Manufactured homes are similar to mobile properties, according to HUD, with the exception that anything prior to June 15, 1976 is called a mobile, and anything after 1976 is a manufactured.
Unlike a traditional home, a manufactured home is built directly on site, and not always with traditional solid foundations. Manufactured homes may even have crawl space underneath, or built on a metal frame. In some scenarios, the home may even have strap downs, or layed down on a solid foundation. However, they are built entirely in a factory and then moved to the site where they are installed. There are pros and cons of manufactured houses and they have a lot of advantages. They are relatively inexpensive to purchase and install – especially if you opt to include financing in your price – and they require less space than a traditional home would.
Even though they are built off-site, they are still just as well made and durable as a standard home and can be installed quicker than a single family home. They're also very energy efficient and environmentally friendly. For this reason, many people are opting to purchase manufactured homes instead of traditional ones.
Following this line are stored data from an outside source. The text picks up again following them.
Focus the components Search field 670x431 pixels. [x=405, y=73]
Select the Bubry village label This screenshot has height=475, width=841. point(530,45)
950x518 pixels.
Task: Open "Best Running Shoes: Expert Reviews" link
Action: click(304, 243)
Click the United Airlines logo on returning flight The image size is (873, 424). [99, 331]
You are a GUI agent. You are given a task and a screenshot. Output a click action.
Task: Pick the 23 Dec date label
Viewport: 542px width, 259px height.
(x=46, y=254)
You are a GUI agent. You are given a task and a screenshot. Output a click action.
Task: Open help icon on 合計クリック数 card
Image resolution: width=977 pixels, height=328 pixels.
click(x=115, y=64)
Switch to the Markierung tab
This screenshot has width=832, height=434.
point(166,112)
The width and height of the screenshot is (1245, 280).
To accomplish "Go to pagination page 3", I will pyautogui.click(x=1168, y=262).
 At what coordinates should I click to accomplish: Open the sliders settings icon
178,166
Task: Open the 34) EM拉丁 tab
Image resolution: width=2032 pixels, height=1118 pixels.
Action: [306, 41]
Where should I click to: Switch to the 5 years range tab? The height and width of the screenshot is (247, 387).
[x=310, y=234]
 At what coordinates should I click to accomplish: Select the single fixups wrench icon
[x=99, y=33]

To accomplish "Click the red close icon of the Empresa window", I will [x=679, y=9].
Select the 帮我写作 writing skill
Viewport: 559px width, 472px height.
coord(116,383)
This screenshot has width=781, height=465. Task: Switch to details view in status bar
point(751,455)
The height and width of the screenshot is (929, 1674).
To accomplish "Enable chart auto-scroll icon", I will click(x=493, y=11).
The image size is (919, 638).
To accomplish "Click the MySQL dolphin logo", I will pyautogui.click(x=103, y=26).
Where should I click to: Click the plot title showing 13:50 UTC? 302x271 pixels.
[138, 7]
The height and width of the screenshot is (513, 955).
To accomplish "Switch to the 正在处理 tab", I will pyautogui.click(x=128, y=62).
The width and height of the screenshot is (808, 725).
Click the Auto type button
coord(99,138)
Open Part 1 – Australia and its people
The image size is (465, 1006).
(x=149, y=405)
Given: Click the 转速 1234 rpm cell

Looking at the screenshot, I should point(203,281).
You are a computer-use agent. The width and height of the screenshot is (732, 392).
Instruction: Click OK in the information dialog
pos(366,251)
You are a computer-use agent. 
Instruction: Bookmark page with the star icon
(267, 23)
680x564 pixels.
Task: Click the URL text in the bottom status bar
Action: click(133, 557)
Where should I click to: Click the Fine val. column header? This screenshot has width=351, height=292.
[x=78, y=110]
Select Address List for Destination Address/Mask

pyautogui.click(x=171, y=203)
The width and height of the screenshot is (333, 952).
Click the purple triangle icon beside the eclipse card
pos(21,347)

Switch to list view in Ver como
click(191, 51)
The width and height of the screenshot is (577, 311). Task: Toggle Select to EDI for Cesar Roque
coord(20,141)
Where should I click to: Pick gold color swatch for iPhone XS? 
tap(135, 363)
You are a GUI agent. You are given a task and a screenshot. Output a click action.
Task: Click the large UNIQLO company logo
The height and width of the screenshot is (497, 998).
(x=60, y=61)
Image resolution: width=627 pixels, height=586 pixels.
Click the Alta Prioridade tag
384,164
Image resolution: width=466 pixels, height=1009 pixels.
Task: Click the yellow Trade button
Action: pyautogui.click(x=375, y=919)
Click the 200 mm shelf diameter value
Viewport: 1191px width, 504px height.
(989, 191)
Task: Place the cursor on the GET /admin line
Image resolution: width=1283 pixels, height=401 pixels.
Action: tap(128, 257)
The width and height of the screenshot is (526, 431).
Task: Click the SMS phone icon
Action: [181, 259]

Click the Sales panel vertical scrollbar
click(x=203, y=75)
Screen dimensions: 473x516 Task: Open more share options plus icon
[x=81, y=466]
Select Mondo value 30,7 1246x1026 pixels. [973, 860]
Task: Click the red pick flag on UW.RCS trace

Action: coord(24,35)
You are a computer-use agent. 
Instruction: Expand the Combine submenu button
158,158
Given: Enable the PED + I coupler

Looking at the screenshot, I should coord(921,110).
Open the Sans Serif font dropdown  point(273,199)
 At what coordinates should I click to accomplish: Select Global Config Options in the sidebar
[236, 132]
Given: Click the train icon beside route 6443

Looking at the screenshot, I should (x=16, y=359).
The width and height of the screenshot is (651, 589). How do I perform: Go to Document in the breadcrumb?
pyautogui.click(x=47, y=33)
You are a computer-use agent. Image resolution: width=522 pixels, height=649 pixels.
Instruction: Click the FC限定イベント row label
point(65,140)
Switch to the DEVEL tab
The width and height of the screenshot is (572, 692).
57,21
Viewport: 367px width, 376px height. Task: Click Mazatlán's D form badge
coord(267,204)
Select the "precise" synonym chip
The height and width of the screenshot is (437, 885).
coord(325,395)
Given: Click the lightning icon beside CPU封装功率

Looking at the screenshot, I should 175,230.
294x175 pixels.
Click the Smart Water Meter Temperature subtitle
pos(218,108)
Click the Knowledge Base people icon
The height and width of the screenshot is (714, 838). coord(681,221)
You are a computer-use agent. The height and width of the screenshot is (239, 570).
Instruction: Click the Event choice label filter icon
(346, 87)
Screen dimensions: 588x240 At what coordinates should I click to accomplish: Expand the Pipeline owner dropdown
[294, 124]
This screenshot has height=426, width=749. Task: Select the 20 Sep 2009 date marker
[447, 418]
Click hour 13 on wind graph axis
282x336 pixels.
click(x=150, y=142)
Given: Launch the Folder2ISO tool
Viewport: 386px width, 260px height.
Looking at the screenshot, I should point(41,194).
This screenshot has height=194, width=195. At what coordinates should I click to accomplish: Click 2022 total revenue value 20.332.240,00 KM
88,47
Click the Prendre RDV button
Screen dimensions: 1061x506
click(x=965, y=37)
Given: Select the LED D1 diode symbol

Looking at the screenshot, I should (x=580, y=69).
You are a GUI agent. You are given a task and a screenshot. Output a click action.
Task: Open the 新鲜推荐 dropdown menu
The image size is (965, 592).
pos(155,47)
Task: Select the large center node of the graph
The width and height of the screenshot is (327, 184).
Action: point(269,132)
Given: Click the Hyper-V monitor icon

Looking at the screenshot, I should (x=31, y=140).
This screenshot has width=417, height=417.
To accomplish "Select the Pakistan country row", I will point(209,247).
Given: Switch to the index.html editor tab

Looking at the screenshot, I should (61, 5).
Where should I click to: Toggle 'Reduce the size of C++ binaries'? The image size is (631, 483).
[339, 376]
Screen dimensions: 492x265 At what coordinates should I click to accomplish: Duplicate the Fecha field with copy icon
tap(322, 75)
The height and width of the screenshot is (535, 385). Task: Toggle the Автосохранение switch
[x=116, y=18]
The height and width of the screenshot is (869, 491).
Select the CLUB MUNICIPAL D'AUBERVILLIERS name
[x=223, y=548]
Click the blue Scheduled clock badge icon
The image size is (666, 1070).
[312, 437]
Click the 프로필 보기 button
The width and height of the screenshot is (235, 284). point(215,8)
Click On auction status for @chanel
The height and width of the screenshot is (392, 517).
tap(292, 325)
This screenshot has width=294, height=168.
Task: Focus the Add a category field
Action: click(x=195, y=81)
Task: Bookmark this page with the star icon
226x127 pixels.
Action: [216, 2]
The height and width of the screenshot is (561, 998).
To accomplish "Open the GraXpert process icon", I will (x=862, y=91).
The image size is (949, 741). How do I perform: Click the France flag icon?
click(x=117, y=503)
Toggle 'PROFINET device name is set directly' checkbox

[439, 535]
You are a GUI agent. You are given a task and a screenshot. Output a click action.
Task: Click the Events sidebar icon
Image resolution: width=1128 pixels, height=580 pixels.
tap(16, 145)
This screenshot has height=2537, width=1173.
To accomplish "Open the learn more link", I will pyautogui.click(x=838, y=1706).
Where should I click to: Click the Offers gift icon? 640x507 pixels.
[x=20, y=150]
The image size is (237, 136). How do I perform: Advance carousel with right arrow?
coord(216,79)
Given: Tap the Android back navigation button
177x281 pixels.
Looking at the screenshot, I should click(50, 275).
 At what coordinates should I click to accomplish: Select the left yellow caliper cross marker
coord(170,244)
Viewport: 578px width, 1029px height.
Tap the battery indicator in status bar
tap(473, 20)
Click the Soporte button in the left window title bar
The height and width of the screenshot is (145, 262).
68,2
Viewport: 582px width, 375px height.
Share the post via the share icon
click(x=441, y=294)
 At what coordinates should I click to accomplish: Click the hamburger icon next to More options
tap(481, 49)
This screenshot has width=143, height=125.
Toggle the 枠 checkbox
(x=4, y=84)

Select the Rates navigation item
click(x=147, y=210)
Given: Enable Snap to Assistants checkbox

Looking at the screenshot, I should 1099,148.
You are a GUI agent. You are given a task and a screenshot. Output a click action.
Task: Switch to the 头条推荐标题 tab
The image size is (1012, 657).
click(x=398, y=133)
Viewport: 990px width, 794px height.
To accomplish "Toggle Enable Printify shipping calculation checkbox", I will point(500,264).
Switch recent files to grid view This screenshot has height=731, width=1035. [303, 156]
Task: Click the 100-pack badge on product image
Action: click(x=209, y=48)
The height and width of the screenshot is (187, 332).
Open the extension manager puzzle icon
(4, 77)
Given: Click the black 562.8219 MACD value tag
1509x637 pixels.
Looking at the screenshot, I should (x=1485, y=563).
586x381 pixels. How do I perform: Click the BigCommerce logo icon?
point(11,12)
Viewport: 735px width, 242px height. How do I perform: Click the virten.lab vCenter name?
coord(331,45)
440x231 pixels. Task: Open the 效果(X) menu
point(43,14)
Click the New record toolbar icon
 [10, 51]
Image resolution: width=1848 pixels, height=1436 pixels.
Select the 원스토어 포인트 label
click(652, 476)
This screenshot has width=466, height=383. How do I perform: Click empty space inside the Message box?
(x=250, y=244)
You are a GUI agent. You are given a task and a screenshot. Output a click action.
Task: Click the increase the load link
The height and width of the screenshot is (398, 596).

You should have the land and have your manufactured home properly installed at the site where it is intended to be used.
The mortgage process for a manufactured home is similar to that of a traditional home. You can apply for financing through your bank or other financial institution. Some lenders may not provide loans on manufactured homes, however MortgageQuote.com has access to lenders that lend on them. For a period of time, some lenders don't lend on manufactured houses, but over the recent years this has changed.
If you want to purchase a manufactured home, Mortgage Quote is here to help, we have mortgage programs to meet your needs. We can assist you in finding lenders that are willing to provide loans for manufactured houses, and help you manage the whole mortgage process from start to finish.
What are mobile, manufactured, and modular homes?